Signs of a Bacterial Skin Infection
Sometimes a tick bite becomes infected not from a tick-borne disease but from ordinary skin bacteria, typically staph or strep, entering the wound. This can happen if you scratch the bite, don’t clean it after removing the tick, or if part of the tick’s mouthparts break off under the skin. A bacterial infection at the bite site, called cellulitis, looks and feels different from a disease-related rash.
The area around the bite becomes increasingly red, swollen, warm, and painful to the touch. You may notice pus draining from the wound, blisters forming nearby, or red streaks radiating outward from the bite. The skin can take on a dimpled, pitted texture. Fever and chills often accompany the local symptoms. Unlike a Lyme rash, which is typically painless, a bacterial infection hurts. The redness in cellulitis also tends to spread more rapidly and irregularly, without the neat expanding circle of erythema migrans.

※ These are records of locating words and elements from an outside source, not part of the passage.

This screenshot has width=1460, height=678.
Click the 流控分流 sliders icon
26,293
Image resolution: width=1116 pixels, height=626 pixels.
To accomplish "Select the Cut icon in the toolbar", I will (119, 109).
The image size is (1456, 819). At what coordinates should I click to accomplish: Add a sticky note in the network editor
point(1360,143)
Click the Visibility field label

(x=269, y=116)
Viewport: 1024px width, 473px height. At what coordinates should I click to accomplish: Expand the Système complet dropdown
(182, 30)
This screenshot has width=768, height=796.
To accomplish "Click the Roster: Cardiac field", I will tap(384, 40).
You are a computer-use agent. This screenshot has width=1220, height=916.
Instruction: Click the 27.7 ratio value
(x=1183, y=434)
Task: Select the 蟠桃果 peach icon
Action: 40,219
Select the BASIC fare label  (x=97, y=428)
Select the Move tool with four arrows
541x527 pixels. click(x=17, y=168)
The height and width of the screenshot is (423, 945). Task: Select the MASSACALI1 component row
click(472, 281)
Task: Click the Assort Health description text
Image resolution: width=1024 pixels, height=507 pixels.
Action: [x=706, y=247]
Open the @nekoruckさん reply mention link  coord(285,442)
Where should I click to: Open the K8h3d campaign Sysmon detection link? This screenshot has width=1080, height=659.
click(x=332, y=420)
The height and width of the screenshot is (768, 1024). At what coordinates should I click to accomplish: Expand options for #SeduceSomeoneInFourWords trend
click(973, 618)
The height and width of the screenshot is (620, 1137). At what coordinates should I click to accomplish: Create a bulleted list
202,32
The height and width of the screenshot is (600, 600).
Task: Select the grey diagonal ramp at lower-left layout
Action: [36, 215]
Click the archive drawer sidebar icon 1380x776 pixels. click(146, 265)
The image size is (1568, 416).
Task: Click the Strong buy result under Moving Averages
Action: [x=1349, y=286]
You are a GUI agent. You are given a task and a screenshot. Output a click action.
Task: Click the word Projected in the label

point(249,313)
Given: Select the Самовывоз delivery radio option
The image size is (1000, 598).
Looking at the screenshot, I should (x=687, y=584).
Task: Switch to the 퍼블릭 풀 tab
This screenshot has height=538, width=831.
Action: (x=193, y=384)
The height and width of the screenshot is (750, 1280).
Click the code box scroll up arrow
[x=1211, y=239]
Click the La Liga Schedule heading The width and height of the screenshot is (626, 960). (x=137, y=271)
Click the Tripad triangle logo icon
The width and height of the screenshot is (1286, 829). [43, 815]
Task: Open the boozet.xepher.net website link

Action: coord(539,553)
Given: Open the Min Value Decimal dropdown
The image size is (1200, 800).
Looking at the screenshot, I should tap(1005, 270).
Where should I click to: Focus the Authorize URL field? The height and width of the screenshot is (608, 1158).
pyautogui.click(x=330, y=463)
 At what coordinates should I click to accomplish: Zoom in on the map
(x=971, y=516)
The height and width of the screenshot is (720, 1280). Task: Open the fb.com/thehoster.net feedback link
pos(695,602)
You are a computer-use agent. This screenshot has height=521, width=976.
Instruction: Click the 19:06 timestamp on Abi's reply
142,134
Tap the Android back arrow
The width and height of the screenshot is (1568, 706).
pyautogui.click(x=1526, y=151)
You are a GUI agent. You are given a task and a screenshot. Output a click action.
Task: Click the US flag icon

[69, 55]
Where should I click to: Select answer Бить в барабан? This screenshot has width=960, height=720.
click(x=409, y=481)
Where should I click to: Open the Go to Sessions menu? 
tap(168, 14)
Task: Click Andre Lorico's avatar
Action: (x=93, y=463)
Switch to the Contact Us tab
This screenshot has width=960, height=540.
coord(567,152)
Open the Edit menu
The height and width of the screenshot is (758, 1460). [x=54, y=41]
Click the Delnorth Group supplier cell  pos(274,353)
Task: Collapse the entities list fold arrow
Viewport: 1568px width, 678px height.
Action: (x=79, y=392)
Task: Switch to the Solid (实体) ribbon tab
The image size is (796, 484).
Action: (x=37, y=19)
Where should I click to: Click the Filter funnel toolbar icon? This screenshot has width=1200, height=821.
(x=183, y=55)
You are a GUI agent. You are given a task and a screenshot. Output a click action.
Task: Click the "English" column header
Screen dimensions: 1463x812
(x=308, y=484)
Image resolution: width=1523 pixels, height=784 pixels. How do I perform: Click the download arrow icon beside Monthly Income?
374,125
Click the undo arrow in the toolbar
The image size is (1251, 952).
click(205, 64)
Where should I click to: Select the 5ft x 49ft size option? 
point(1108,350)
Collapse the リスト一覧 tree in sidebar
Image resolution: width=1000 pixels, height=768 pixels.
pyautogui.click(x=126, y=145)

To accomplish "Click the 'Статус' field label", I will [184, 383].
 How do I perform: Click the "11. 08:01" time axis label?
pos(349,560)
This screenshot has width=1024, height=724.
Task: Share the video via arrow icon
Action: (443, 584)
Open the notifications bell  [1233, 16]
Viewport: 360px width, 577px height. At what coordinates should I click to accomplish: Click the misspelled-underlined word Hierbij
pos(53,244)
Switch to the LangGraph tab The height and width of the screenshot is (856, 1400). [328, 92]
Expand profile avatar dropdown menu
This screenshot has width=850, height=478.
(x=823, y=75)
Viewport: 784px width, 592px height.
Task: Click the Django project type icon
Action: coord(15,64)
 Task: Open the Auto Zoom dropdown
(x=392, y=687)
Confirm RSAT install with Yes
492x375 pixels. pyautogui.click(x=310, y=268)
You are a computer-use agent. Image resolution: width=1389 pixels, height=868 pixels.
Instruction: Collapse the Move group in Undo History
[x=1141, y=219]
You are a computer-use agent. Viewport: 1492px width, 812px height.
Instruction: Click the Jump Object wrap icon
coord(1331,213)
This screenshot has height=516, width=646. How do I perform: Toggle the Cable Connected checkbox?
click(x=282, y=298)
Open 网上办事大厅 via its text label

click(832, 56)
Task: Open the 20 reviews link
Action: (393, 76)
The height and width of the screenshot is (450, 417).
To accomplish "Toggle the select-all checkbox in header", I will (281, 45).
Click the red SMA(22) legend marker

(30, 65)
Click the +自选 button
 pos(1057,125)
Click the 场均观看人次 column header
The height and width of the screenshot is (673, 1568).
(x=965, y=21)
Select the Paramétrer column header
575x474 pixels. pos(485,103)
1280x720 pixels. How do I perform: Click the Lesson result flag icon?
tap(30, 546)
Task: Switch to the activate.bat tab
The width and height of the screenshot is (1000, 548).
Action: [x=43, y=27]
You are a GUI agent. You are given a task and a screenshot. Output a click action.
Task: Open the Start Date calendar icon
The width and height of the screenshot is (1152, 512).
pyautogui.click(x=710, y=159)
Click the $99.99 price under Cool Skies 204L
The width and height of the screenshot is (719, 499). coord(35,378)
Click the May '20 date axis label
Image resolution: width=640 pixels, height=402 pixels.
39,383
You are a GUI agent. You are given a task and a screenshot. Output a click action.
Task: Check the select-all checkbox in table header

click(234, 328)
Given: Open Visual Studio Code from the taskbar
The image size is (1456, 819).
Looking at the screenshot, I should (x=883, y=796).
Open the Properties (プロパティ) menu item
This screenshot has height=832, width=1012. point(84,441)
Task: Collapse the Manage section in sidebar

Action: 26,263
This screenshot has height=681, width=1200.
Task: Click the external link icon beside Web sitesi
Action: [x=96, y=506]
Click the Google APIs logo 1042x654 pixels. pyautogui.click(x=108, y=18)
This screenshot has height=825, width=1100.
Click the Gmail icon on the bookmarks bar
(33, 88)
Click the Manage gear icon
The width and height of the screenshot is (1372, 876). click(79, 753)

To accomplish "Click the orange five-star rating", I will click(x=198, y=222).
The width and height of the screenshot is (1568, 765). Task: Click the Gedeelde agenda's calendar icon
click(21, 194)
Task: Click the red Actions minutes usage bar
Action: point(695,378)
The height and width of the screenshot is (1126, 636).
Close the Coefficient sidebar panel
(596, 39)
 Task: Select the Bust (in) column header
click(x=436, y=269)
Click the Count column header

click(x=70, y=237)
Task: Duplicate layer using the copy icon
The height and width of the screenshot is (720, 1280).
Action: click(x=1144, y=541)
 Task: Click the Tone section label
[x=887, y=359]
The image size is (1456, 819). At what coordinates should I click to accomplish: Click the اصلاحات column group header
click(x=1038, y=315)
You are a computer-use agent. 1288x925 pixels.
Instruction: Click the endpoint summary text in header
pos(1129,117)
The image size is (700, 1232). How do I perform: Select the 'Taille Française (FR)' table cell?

When Timing Tells You More Than Appearance
Because tick-borne rashes vary so much in appearance, the timeline is often more reliable than the visual pattern alone. Here’s a general guide to what different timing suggests:
- Within hours of the bite: Normal irritation. A small red bump or welt that doesn’t grow is a routine reaction.
- 1 to 3 days after the bite with increasing pain, warmth, and pus: Possible bacterial skin infection at the wound.
- 3 to 30 days after the bite with an expanding, painless rash: Possible Lyme disease or STARI. The average onset is about one week.
- 2 to 14 days after the bite with fever followed by spotted rash on wrists and ankles: Possible Rocky Mountain spotted fever.
What to Watch for on Darker Skin
Most reference images of tick-borne rashes show them on light skin, which can make identification harder for people with darker complexions. On brown or black skin, the Lyme rash often appears as a darker patch rather than a bright red ring. It may look violet, deep brown, or like a bruise. The expanding behavior is still the giveaway: if a dark patch at a bite site is growing day by day, treat it with the same concern as a red expanding rash. Taking photos of the area daily with good lighting can help you track changes that are subtle in person.
Accompanying Symptoms That Matter
A rash is the most visible clue, but tick-borne infections usually come with systemic symptoms too. In the early stage of Lyme disease, the 3 to 30 day window after a bite, common symptoms include fever, chills, fatigue, headache, muscle and joint aches, and swollen lymph nodes. These can feel indistinguishable from a mild flu, which is why many people don’t connect them to a tick bite that happened weeks earlier. If you develop these symptoms during tick season, especially after spending time outdoors, consider whether a bite could be the cause even if you never saw a tick or a rash.